To solve this problem, we need to save the value of `a4`:
```asm
main:
addi sp, sp, -4 # allocate stack
...
mv t6, a3
jal ra, printANS
...
mv t6, a3
jal ra, printANS
...
mv t6, a3
sw a4, 0(sp) # save in stack
jal ra, printANS
lw t6, 0(sp) # load from stack
jal ra, printANS
addi sp, sp, 4 # free stack
...
```
Then, recompile and execute:
```bash
riscv-none-elf-gcc 2023-arch-hw2-handwritten.s -o 2023-arch-hw2-handwritten.elf
rv32emu 2023-arch-hw2-handwritten.elf
Encoded Bytes: 0x8100
Encoded Bytes: 0xFFFFFF7F
Encoded Bytes: 0xFFFFFF7F
Encoded Bytes: 0xFFFFFFFF
```
And now the result is as expect.
::: warning
Not all the calling convention related problems are solved, here just minimize the need of modification on the source handwritten code.
:::
#### Count Execution Cycle
Now we need to measure the performance using the instruction `rdcycle`:
```asm
ExecutionTime:
.string "Cycles: %u\n"
.section .text.startup, "ax", @progbits
.align 2
.global main
.type main, @function
...
main:
rdcycle t0 # get start time
addi sp, sp, -8 # increase stack size
sw t0, 0(sp) # save start time in stack
...
rdcycle t0 # get finish time
lw t1, 0(sp) # load start time
sub a0, t0, t1
jal ra, printTIME # print execution time
# exit
addi sp, sp, 8
li a7, 93
ecall
printTIME:
addi sp, sp, -4
sw ra, 0(sp)
mv a1, a0
lui a0, %hi(ExecutionTime)
addi a0, a0, %lo(ExecutionTime)
call printf
lw ra, 0(sp)
addi sp, sp, 4
ret
```
Then, recompile and execute:
```bash
riscv-none-elf-gcc 2023-arch-hw2-handwritten.s -o 2023-arch-hw2-handwritten.elf
rv32emu 2023-arch-hw2-handwritten.elf
Encoded Bytes: 0x8100
Encoded Bytes: 0xFFFFFF7F
Encoded Bytes: 0xFFFFFF7F
Encoded Bytes: 0xFFFFFFFF
Cycles: 7731
inferior exit code 0
```
#### Replace `div` Instructions
There are 4 `div` instructions used in the handwritten code:
- 1 for divide a value by 4:
The `div` instruction used here could be simply replaced with a right shift operation.

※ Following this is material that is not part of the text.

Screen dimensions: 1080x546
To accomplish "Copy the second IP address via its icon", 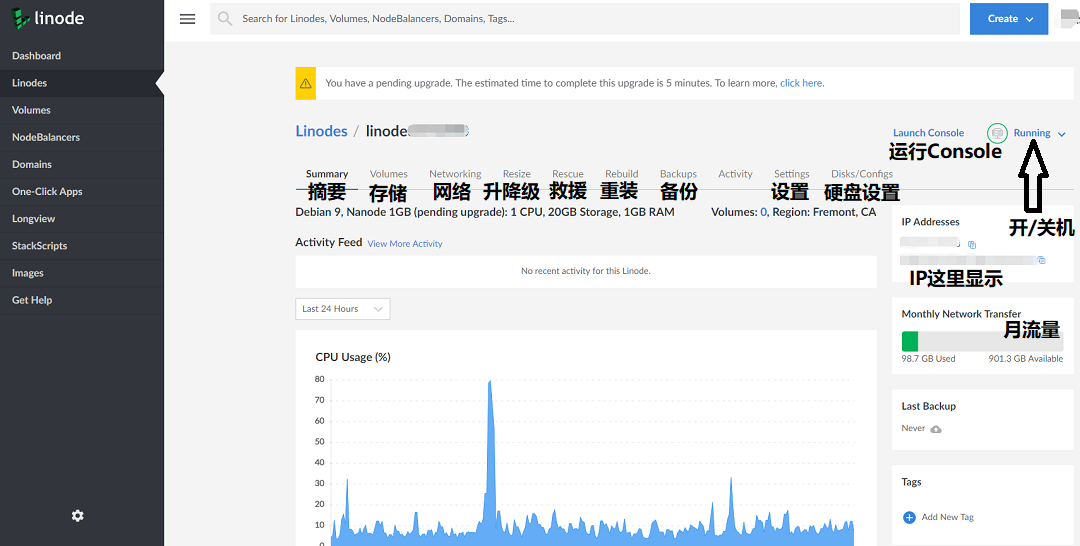I will (1041, 260).
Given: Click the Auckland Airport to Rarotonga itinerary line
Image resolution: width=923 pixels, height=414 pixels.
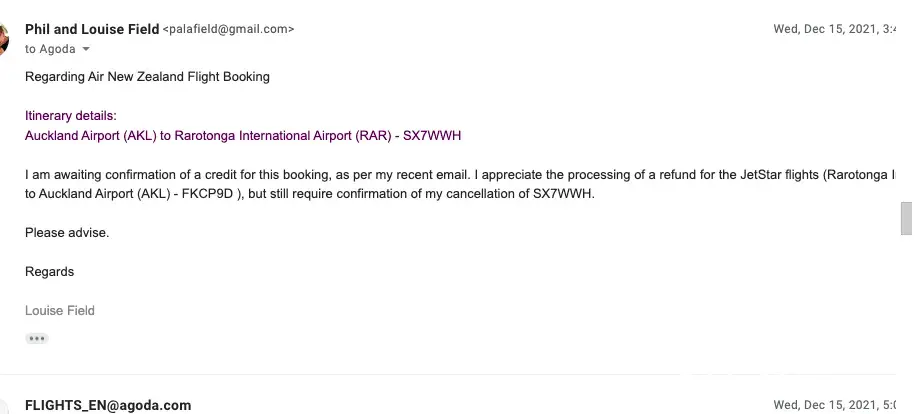Looking at the screenshot, I should [242, 135].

That is, we can change the following code:
```asm
encodeVariableByte:
li t0, 0x7f # bitmask1
li t1, 0x80 # bitmask2
li t2, 0 # i = 0
li t3, 4
...
first_register:
div a5, t2, t3
...
```
To:
```asm
encodeVariableByte:
li t0, 0x7f # bitmask1
li t1, 0x80 # bitmask2
li t2, 0 # i = 0
first_register:
srli a5, t2, 2
...
```
- 3 for divide a value by 7
To prevent dividing a small unsigned integer which is less less than 64, by 7 operation from using the `div` instruction, we can simply declare a table for fast lookup:
```asm
div7_table:
.word 0, 0, 0, 0, 0, 0
.word 1, 1, 1, 1, 1, 1
.word 2, 2, 2, 2, 2, 2
.word 3, 3, 3, 3, 3, 3
.word 4, 4, 4, 4, 4, 4
.word 5, 5, 5, 5, 5, 5
.word 6, 6, 6, 6, 6, 6
.word 7, 7, 7, 7, 7, 7
.word 8, 8, 8, 8, 8, 8
.word 9, 9, 9, 9, 9, 9
```
With this table, we can replace the `div` instruction by using the `la` and `lw` instructions:
```asm
# li t1, 7
# div a0, a0, t1
la t1, div7_table
slli a0, a0, 2 # offset = CLZ*4, each element 4B
add a0, a0, t1 # base addr + offset
lw a0, 0(a0)
```
Now, recompile with the RV32I specific options (`-march=rv32i -mabi=ilp32`):
```bash
riscv-none-elf-gcc -march=rv32i -mabi=ilp32 -o 2023-arch-hw2-handwritten.elf 2023-arch-hw2-handwritten.s
rv32emu 2023-arch-hw2-handwritten.elf
Encoded Bytes: 0x8100
Encoded Bytes: 0xFFFFFF7F
Encoded Bytes: 0xFFFFFF7F
Encoded Bytes: 0xFFFFFFFF
Cycles: 7075
inferior exit code 0
```
## Disassemble
Use `riscv-none-elf-objdump -d <binary>` to get the disassembled code.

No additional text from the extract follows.